- [Material to process]
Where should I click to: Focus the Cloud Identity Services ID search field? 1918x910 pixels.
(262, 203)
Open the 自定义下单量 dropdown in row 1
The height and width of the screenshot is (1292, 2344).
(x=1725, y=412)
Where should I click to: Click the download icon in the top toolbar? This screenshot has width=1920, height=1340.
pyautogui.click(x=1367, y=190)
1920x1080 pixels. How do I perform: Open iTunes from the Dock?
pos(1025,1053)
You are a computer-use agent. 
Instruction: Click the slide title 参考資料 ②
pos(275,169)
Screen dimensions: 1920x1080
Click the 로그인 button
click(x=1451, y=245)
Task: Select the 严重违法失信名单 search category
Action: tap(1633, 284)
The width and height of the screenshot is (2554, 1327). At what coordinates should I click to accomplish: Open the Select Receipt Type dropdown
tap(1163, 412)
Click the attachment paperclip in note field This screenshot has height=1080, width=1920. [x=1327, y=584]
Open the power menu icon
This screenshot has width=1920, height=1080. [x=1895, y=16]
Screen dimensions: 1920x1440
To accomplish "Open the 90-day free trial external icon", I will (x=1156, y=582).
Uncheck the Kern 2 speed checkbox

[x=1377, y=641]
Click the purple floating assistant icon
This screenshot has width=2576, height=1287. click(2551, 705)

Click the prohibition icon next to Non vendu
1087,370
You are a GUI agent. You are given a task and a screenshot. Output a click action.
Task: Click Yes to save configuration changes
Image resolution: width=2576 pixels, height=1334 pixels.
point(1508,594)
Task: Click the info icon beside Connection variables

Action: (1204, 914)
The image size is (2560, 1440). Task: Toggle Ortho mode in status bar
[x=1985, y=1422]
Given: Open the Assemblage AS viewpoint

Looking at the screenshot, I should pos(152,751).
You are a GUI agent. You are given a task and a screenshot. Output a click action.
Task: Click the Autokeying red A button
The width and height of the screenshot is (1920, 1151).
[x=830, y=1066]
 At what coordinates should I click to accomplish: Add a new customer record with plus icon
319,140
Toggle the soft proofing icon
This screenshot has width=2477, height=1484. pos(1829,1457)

- [Description of the task] Each record must be copied out exactly and in full.

- [Output of the task]
Where should I click to: Focus the Cloud Identity Services ID search field? 1918x910 pixels.
(262, 203)
Open the 自定义下单量 dropdown in row 1
The height and width of the screenshot is (1292, 2344).
(x=1725, y=412)
Where should I click to: Click the download icon in the top toolbar? This screenshot has width=1920, height=1340.
pyautogui.click(x=1367, y=190)
1920x1080 pixels. How do I perform: Open iTunes from the Dock?
pos(1025,1053)
You are a computer-use agent. 
Instruction: Click the slide title 参考資料 ②
pos(275,169)
Screen dimensions: 1920x1080
Click the 로그인 button
click(x=1451, y=245)
Task: Select the 严重违法失信名单 search category
Action: tap(1633, 284)
The width and height of the screenshot is (2554, 1327). At what coordinates should I click to accomplish: Open the Select Receipt Type dropdown
tap(1163, 412)
Click the attachment paperclip in note field This screenshot has height=1080, width=1920. [x=1327, y=584]
Open the power menu icon
This screenshot has width=1920, height=1080. [x=1895, y=16]
Screen dimensions: 1920x1440
To accomplish "Open the 90-day free trial external icon", I will (x=1156, y=582).
Uncheck the Kern 2 speed checkbox

[x=1377, y=641]
Click the purple floating assistant icon
This screenshot has width=2576, height=1287. click(2551, 705)

Click the prohibition icon next to Non vendu
1087,370
You are a GUI agent. You are given a task and a screenshot. Output a click action.
Task: Click Yes to save configuration changes
Image resolution: width=2576 pixels, height=1334 pixels.
point(1508,594)
Task: Click the info icon beside Connection variables

Action: (1204, 914)
The image size is (2560, 1440). Task: Toggle Ortho mode in status bar
[x=1985, y=1422]
Given: Open the Assemblage AS viewpoint

Looking at the screenshot, I should pos(152,751).
You are a GUI agent. You are given a task and a screenshot. Output a click action.
Task: Click the Autokeying red A button
The width and height of the screenshot is (1920, 1151).
[x=830, y=1066]
 At what coordinates should I click to accomplish: Add a new customer record with plus icon
319,140
Toggle the soft proofing icon
This screenshot has width=2477, height=1484. pos(1829,1457)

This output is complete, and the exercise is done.